Siempre cuando uno hace un trabajo, unas fotos, da una entrevista, se pone un vestido, sale por televisión, hace un show en vivo, uno siempre quiere estar bien y a mí los aplausos no me engañan, la actitud del público hacia mí siempre ha sido bien bonita, diría que mágico, el público y yo siempre hemos sido un gran matrimonio. He tenido cuatro elementos en mi carrera que siempre voy a agradecer, no importa el orden en que lo diga: la televisión, la radio, la prensa y el público porque necesito de todos y de mí para responder a ellos, eso me ha ayudado mucho, más los asesores. Mi último asesor de hace muchísimos años es Luis Capecchi, yo le hago mucho caso. He tenido muy buenos estilistas, vestuaristas, maquilladores, Renny Ottolina me ayudó mucho, Joaquín Riviera, los esposos que he tenido, gente amiga que me dicen que me encanta lo que estás haciendo y eso ha sido muy bueno, escuchar los comentarios. Y no es que viva pendiente del que dirán, es que yo sé lo que quiero que me digan.
La comunidad Gay, a la que respeto y quiero profundamente siempre va a verme. Cuando van jóvenes les echo broma, les digo qué haces aquí, deberías estar bailando reguetón (risas) y me contestan que fueron a acompañar a su mamá pero que les gustó mucho el espectáculo. Creo que hago un buen trabajo y no soy embotellada ni rara y eso ha gustado ¿no?.
¿Cómo ve la situación actual del movimiento artístico venezolano?
Muy mal, yo diría que desatendido. No en el caso mío, pero hay muchos artistas que la están pasando mal a nivel profesional y a nivel económico, eso me duele mucho y no podemos echarle la culpa al pobre país. Mi marido me dice: no te metas en política, pero yo no estoy hablando de política, la gente sabe lo que está pasando, la luz se va y la gente lo padece. Es un asunto de manejo, de dirección, el Gobierno tiene que ponerse las pilas porque hasta cuándo vamos a aguantar. Yo sufro cuando voy al mercado, me da mucha pena ver a un niño en la calle hurgando una basura, si en el momento que yo tengo un dinero y veo que me da chance porque el semáforo no ha cambiado, yo saco el billetico y se los doy. No es que yo sea muy buena porque estoy diciendo esto o que estoy haciendo un mal porque no se le debe estar dando dinero a la gente, pero es que hay que darle algo para que coma, 10 bolívares aquí, 500 allá, algo hace.
Quisiera preguntarle a los que se creen dueños del país, ¿qué te pasa? A ver si tengo alguna respuesta, capaz y me mandan a poner presa por eso, pero me duele mucho mi país, me pone mal (se pone el puño en el pecho y cierra los ojos) Yo trabajo y trabajo y triunfo pero el país trabaja y trabaja pero se queda allí y los artistas no escapamos a eso.Te lo llevo a la parte mercantil, no hay shows, no hay producción, o los hacen pero uno no sabe si la gente va.
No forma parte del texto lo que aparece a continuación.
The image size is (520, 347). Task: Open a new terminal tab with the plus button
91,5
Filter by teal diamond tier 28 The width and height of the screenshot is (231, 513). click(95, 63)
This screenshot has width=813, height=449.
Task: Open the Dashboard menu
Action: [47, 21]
Yo preparo un espectáculo y me cuesta tanto y a lo mejor la gente me va, pero quizás no, entonces hay un quiebre económico. No estamos bien en ninguna de las áreas, en la artística y en la no artística, nada está bien y un país no puede florecer así. El Gobierno no puede ser dueño del país, tiene que ser un empleado, yo no voté por esto, no es que hay que ponerle alfombra roja, flores en la mano y todo el dinero que tú quieras, el dinero lo debe tener es el pueblo, ¿ y esperamos a un mesías? los mesías somos nosotros. Me duele que ese niño de 16 años (Rufo Chacón) haya perdido sus ojos por el hecho de querer una bombonita de gas para hacer la comida. No sé si me estoy metiendo en terreno prohibido pero no es justo, eso no le puede pasar a ningún venezolano. Protesta y si hiciste algo malo que te hagan un juicio pero que no te torturen ni te maten.